La respuesta del Gobierno Federal y local fue casi inmediata, el esfuerzo es el resultado de contar con una sólida cadena normativa de operación, sin embargo, el punto débil de la cadena ha sido el fenómeno de la corrupción, el compadrazgo y el conflicto de intereses. Aunque es imposible predecir los sismos, los daños pueden aminorarse con el andamiaje regulatorio que se tiene, o al menos eso se creyó hasta que la sociedad fue testigo de cómo funcionarios se coludieron por intereses económicos para avalar construcciones sin las garantías mínimas de seguridad.
La corrupción mata, así se resumió en la Ciudad de México con la caída o los severos daños sufridos en edificios nuevos (no más de 1 año de ser entregados). Un ejemplo fue Residencial San José, en la colonia Portales, en donde 2 personas perdieron la vida, luego de que una cuarta parte del inmueble se colapsó. A este lamentable caso, se sumó el del Colegio Rebsamen en la Delegación Tlalpan, en donde 19 niños y 7 adultos perdieron la vida. La serie de irregularidades inicia con las autorizaciones y permisos a cargo del DRO y la autoridad delegacional.

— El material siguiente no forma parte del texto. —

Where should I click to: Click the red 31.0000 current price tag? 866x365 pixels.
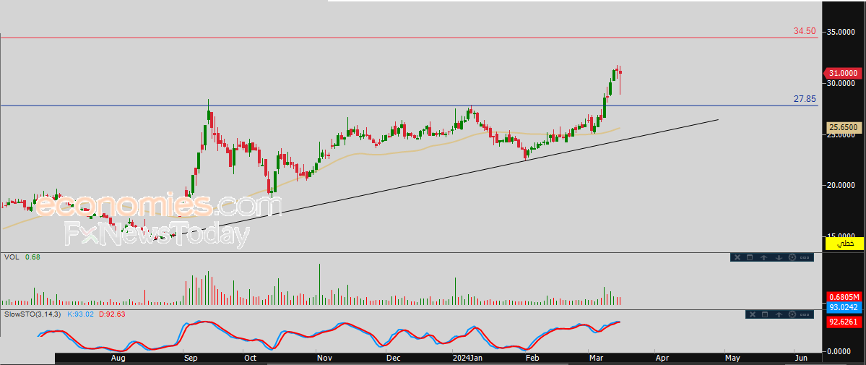[x=843, y=73]
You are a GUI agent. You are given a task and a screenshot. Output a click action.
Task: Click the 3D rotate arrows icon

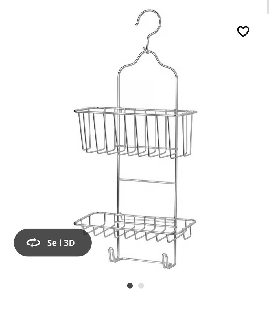click(x=33, y=243)
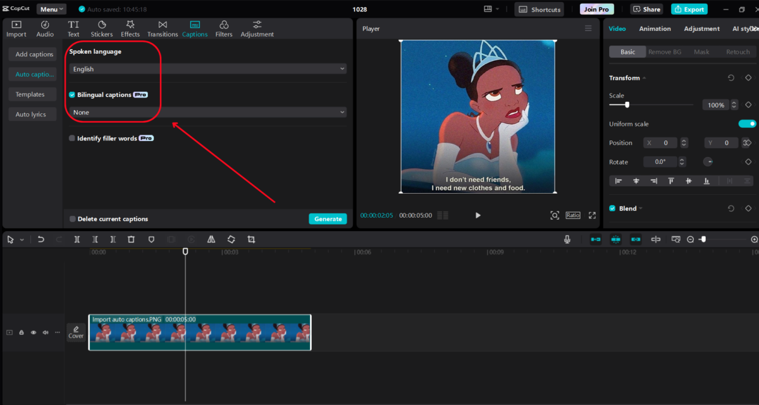Click the Export button
759x405 pixels.
click(689, 9)
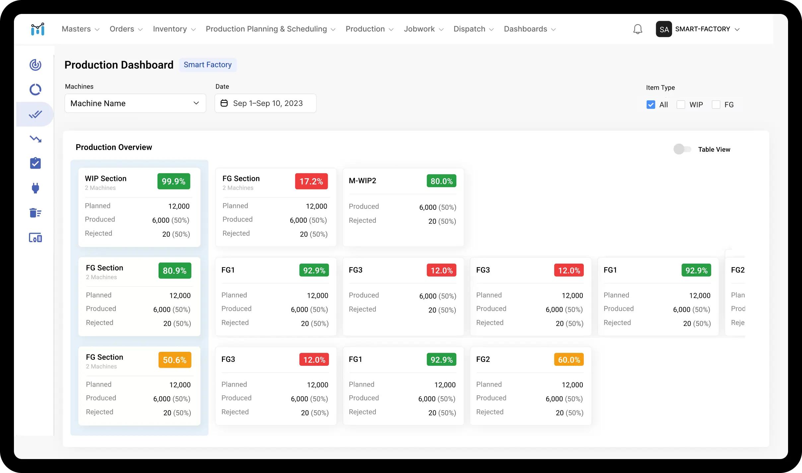Image resolution: width=802 pixels, height=473 pixels.
Task: Click the power plug sidebar icon
Action: (x=35, y=188)
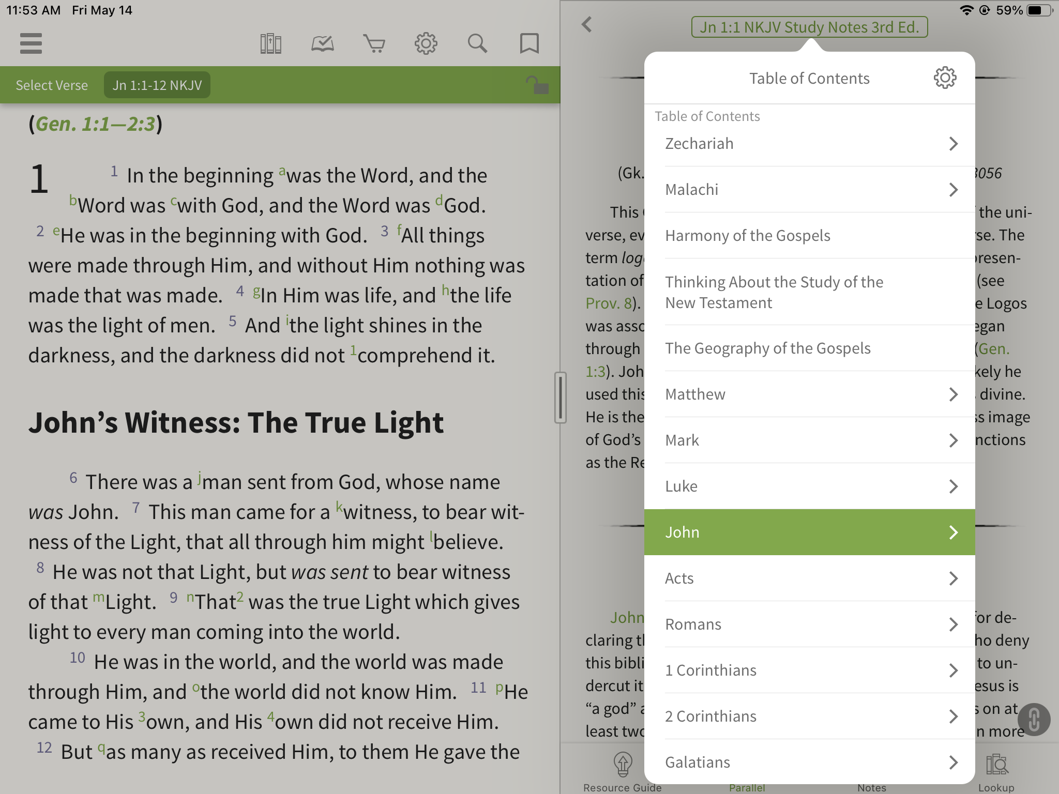Viewport: 1059px width, 794px height.
Task: Tap the back chevron to close panel
Action: click(x=587, y=26)
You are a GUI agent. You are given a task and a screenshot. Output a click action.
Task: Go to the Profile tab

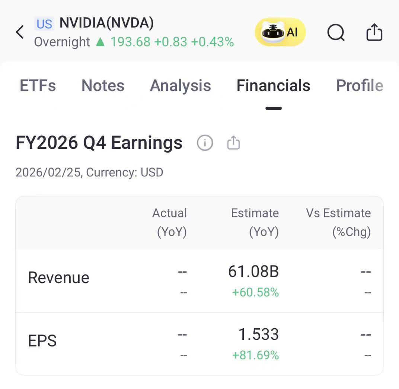(360, 85)
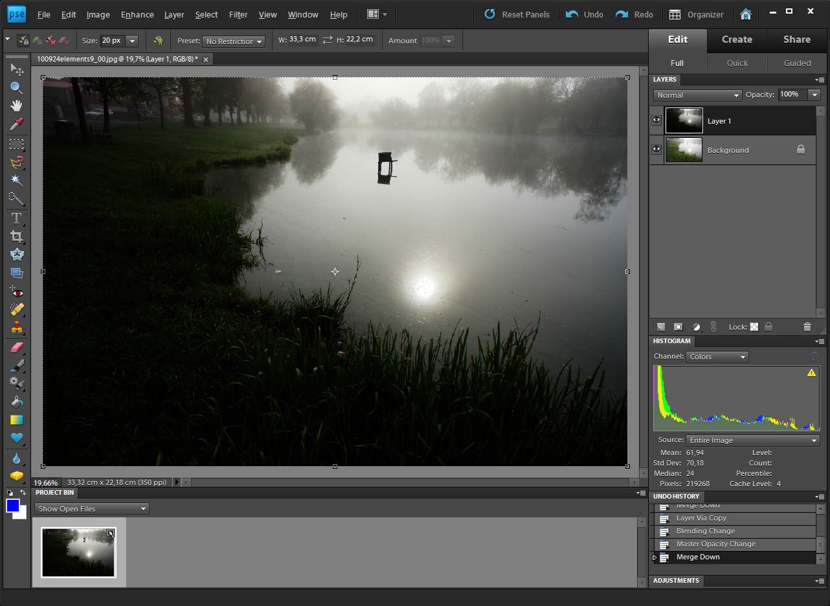This screenshot has width=830, height=606.
Task: Select the Hand tool
Action: [17, 106]
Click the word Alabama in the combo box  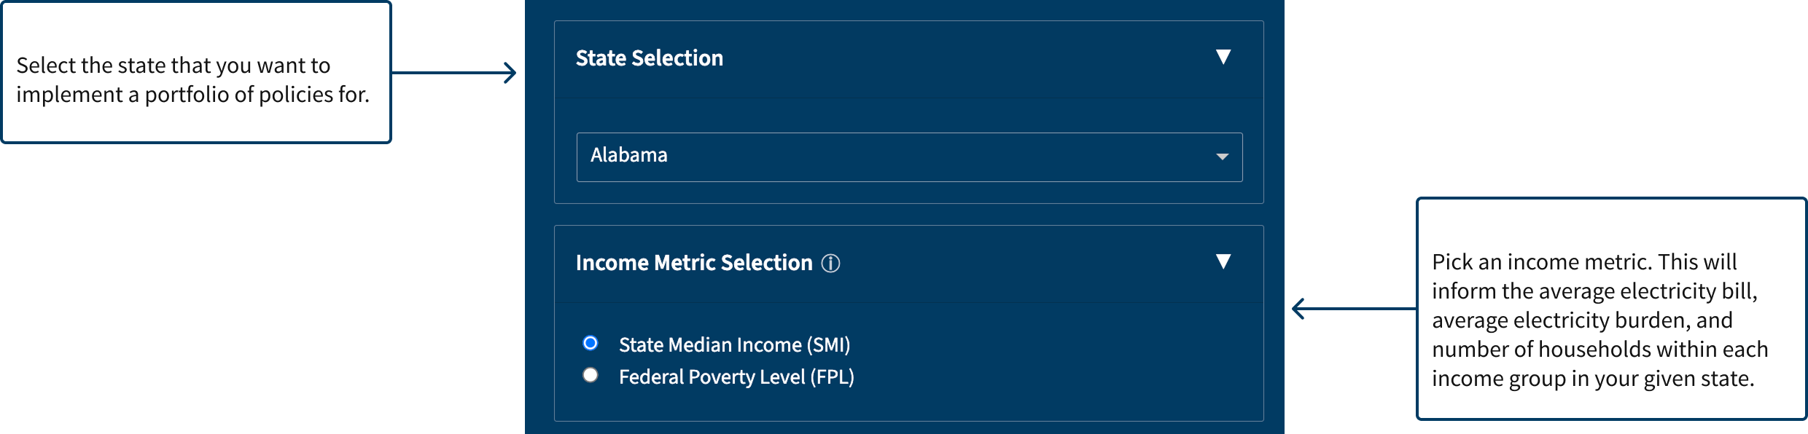point(628,155)
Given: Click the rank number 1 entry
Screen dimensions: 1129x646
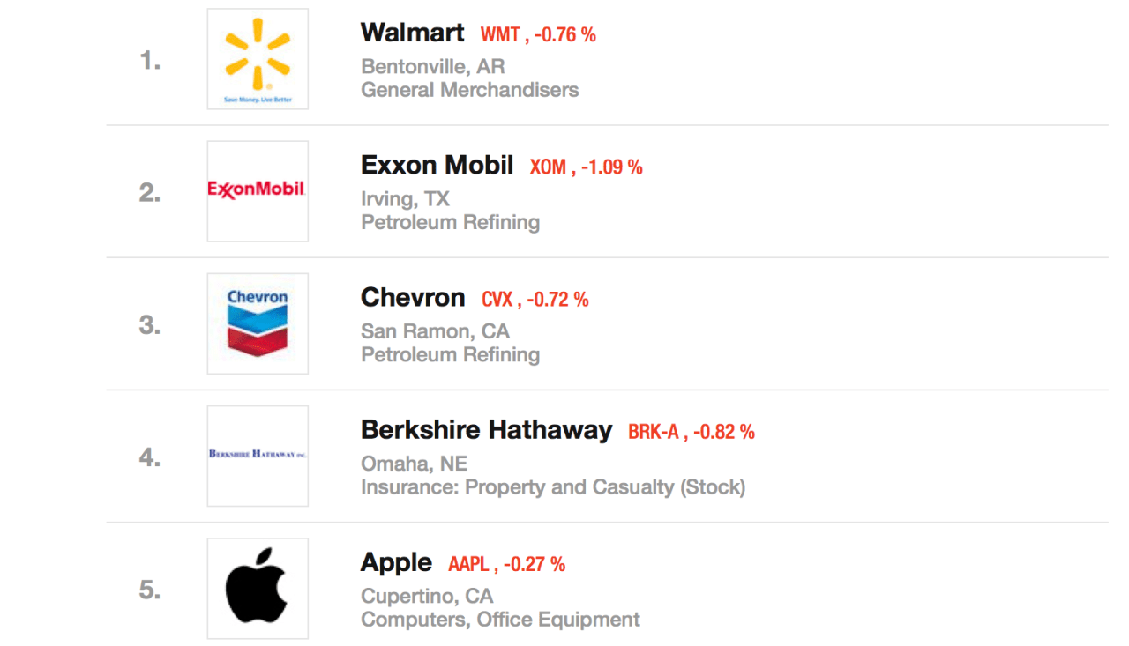Looking at the screenshot, I should tap(150, 61).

A raíz de los casos denunciados surgió a la luz pública la figura del DRO, poco conocida para la mayoría de los mexicanos, más aún la importancia que representa y un eje central para la desgracia. El Reglamento de Construcción para la Ciudad de México, en su artículo 5 señala que, “Las áreas competentes de las Delegaciones o de la Secretaría de Desarrollo Urbano y Vivienda para registrar manifestaciones de construcción, expedir licencias de construcción especial, permisos y/o autorizaciones, deben contar cuando menos con un profesional calificado con registro vigente de Director Responsable de Obra o Corresponsable, con objeto de que emita las opiniones especializadas que le sean requeridas.” Asimismo, se establece en el artículo 35, párrafo III, que como parte de sus obligaciones cuando el propietario de un inmueble o constructor no cumpla con el reglamento, debe notificar de inmediato a la Delegación política correspondiente. Algo que no sucedió.
Ante lo anterior, la PGJCDMX, hasta el 25 de octubre había iniciado un total de 184 carpetas de investigación. De ellas, 137 de oficio y 47 por denuncias; todas por diversos delitos relacionados con el sismo del 19/S, en su mayoría dirigidas a constructoras. Incluso ciudadanos líderes de la sociedad civil, académicos, empresarios, abogados y activistas presentaron demandas para que investigue si los derrumbes ocurridos fueron a causa de la corrupción, y de esta manera se finque la responsabilidad penal, por homicidio culposo, fraude especifico o uso ilegal de atribuciones.